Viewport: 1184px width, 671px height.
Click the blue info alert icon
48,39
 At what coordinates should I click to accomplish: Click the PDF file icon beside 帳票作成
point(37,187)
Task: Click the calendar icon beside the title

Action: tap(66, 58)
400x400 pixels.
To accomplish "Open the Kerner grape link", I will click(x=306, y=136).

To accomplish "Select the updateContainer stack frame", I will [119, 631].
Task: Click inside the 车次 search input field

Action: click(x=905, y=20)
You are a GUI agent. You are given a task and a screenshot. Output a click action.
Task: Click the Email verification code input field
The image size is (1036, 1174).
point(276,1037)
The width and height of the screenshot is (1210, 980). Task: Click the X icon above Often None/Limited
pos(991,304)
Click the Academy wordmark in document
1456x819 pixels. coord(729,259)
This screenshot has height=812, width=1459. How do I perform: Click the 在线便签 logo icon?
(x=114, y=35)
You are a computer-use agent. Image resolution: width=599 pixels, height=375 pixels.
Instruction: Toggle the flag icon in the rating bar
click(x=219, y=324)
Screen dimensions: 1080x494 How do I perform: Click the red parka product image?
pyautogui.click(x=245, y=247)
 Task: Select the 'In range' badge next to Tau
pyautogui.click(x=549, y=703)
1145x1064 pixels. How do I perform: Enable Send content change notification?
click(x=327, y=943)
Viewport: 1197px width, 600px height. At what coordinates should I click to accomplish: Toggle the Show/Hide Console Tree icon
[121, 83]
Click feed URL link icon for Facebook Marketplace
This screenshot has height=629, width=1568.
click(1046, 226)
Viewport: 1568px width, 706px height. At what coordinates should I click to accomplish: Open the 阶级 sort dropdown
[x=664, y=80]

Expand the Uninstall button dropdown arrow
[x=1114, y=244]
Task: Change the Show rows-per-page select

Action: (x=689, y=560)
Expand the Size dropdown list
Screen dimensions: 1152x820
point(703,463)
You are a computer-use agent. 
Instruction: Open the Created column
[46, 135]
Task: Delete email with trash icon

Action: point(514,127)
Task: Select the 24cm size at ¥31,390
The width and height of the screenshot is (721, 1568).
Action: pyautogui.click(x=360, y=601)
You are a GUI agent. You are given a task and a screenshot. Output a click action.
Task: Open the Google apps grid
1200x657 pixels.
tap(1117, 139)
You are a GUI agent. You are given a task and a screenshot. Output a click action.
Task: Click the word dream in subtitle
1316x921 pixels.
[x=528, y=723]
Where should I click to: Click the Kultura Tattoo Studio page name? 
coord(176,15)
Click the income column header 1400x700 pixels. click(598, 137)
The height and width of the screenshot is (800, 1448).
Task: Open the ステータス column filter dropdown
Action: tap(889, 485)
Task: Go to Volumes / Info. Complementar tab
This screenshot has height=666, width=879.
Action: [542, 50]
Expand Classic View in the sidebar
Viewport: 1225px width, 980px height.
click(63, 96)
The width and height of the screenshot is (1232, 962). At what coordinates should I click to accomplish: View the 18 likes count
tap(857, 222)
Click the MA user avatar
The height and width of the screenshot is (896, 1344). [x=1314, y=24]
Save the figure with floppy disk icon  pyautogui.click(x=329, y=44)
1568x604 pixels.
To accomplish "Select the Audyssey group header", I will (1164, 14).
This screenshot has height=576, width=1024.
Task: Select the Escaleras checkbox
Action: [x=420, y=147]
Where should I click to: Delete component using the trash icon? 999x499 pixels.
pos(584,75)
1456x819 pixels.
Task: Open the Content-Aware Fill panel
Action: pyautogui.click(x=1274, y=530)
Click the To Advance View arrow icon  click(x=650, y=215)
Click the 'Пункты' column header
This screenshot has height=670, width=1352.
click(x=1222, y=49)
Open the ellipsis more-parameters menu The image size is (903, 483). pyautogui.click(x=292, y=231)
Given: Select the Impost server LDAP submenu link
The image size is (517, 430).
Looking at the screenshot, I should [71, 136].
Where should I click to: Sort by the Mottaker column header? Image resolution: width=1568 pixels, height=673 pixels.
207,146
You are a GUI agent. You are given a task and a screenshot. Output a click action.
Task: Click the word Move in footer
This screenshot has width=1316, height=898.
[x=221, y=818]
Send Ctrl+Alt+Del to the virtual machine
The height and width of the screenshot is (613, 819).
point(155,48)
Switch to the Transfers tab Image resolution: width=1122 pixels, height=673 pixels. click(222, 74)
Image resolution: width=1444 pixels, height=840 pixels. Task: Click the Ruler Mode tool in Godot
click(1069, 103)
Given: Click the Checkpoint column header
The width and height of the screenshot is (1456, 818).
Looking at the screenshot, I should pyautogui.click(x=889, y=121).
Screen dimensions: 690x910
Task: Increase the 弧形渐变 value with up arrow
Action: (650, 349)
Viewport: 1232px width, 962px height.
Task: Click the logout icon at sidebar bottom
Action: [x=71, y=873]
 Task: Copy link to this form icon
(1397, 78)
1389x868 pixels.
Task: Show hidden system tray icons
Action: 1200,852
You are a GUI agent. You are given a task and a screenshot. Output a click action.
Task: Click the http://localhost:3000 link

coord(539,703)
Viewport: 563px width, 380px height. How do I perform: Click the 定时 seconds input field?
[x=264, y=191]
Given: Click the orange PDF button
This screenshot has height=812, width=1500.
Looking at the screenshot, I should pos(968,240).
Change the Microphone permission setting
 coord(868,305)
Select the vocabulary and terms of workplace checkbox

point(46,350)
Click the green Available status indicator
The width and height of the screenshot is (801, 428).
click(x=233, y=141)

Written problem:
Rewrite the listing with every instance of "At what coordinates should I click to accomplish" changed to "Where should I click to accomplish", keeping everything else the same.

Solution to this task:
Viewport: 1184px width, 671px height.
Click the blue info alert icon
48,39
 Where should I click to accomplish: Click the PDF file icon beside 帳票作成
point(37,187)
Task: Click the calendar icon beside the title

Action: tap(66, 58)
400x400 pixels.
To accomplish "Open the Kerner grape link", I will click(x=306, y=136).

To accomplish "Select the updateContainer stack frame", I will [119, 631].
Task: Click inside the 车次 search input field

Action: click(x=905, y=20)
You are a GUI agent. You are given a task and a screenshot. Output a click action.
Task: Click the Email verification code input field
The image size is (1036, 1174).
point(276,1037)
The width and height of the screenshot is (1210, 980). Task: Click the X icon above Often None/Limited
pos(991,304)
Click the Academy wordmark in document
1456x819 pixels. coord(729,259)
This screenshot has height=812, width=1459. How do I perform: Click the 在线便签 logo icon?
(x=114, y=35)
You are a computer-use agent. Image resolution: width=599 pixels, height=375 pixels.
Instruction: Toggle the flag icon in the rating bar
click(x=219, y=324)
Screen dimensions: 1080x494 How do I perform: Click the red parka product image?
pyautogui.click(x=245, y=247)
 Task: Select the 'In range' badge next to Tau
pyautogui.click(x=549, y=703)
1145x1064 pixels. How do I perform: Enable Send content change notification?
click(x=327, y=943)
Viewport: 1197px width, 600px height. Where should I click to accomplish: Toggle the Show/Hide Console Tree icon
[121, 83]
Click feed URL link icon for Facebook Marketplace
This screenshot has height=629, width=1568.
click(1046, 226)
Viewport: 1568px width, 706px height. Where should I click to accomplish: Open the 阶级 sort dropdown
[x=664, y=80]

Expand the Uninstall button dropdown arrow
[x=1114, y=244]
Task: Change the Show rows-per-page select

Action: (x=689, y=560)
Expand the Size dropdown list
Screen dimensions: 1152x820
point(703,463)
You are a computer-use agent. 
Instruction: Open the Created column
[46, 135]
Task: Delete email with trash icon

Action: point(514,127)
Task: Select the 24cm size at ¥31,390
The width and height of the screenshot is (721, 1568).
Action: pyautogui.click(x=360, y=601)
You are a GUI agent. You are given a task and a screenshot. Output a click action.
Task: Open the Google apps grid
1200x657 pixels.
tap(1117, 139)
You are a GUI agent. You are given a task and a screenshot. Output a click action.
Task: Click the word dream in subtitle
1316x921 pixels.
[x=528, y=723]
Where should I click to: Click the Kultura Tattoo Studio page name? 
coord(176,15)
Click the income column header 1400x700 pixels. click(598, 137)
The height and width of the screenshot is (800, 1448).
Task: Open the ステータス column filter dropdown
Action: tap(889, 485)
Task: Go to Volumes / Info. Complementar tab
This screenshot has height=666, width=879.
Action: [542, 50]
Expand Classic View in the sidebar
Viewport: 1225px width, 980px height.
click(63, 96)
The width and height of the screenshot is (1232, 962). Where should I click to accomplish: View the 18 likes count
tap(857, 222)
Click the MA user avatar
The height and width of the screenshot is (896, 1344). [x=1314, y=24]
Save the figure with floppy disk icon  pyautogui.click(x=329, y=44)
1568x604 pixels.
To accomplish "Select the Audyssey group header", I will (1164, 14).
This screenshot has height=576, width=1024.
Task: Select the Escaleras checkbox
Action: [x=420, y=147]
Where should I click to: Delete component using the trash icon? 999x499 pixels.
pos(584,75)
1456x819 pixels.
Task: Open the Content-Aware Fill panel
Action: pyautogui.click(x=1274, y=530)
Click the To Advance View arrow icon  click(x=650, y=215)
Click the 'Пункты' column header
This screenshot has height=670, width=1352.
click(x=1222, y=49)
Open the ellipsis more-parameters menu The image size is (903, 483). pyautogui.click(x=292, y=231)
Given: Select the Impost server LDAP submenu link
The image size is (517, 430).
Looking at the screenshot, I should [71, 136].
Where should I click to: Sort by the Mottaker column header? Image resolution: width=1568 pixels, height=673 pixels.
207,146
You are a GUI agent. You are given a task and a screenshot. Output a click action.
Task: Click the word Move in footer
This screenshot has width=1316, height=898.
[x=221, y=818]
Send Ctrl+Alt+Del to the virtual machine
The height and width of the screenshot is (613, 819).
point(155,48)
Switch to the Transfers tab Image resolution: width=1122 pixels, height=673 pixels. click(222, 74)
Image resolution: width=1444 pixels, height=840 pixels. Task: Click the Ruler Mode tool in Godot
click(1069, 103)
Given: Click the Checkpoint column header
The width and height of the screenshot is (1456, 818).
Looking at the screenshot, I should pyautogui.click(x=889, y=121).
Screen dimensions: 690x910
Task: Increase the 弧形渐变 value with up arrow
Action: (650, 349)
Viewport: 1232px width, 962px height.
Task: Click the logout icon at sidebar bottom
Action: [x=71, y=873]
 Task: Copy link to this form icon
(1397, 78)
1389x868 pixels.
Task: Show hidden system tray icons
Action: 1200,852
You are a GUI agent. You are given a task and a screenshot. Output a click action.
Task: Click the http://localhost:3000 link

coord(539,703)
Viewport: 563px width, 380px height. How do I perform: Click the 定时 seconds input field?
[x=264, y=191]
Given: Click the orange PDF button
This screenshot has height=812, width=1500.
Looking at the screenshot, I should pos(968,240).
Change the Microphone permission setting
 coord(868,305)
Select the vocabulary and terms of workplace checkbox

point(46,350)
Click the green Available status indicator
The width and height of the screenshot is (801, 428).
click(x=233, y=141)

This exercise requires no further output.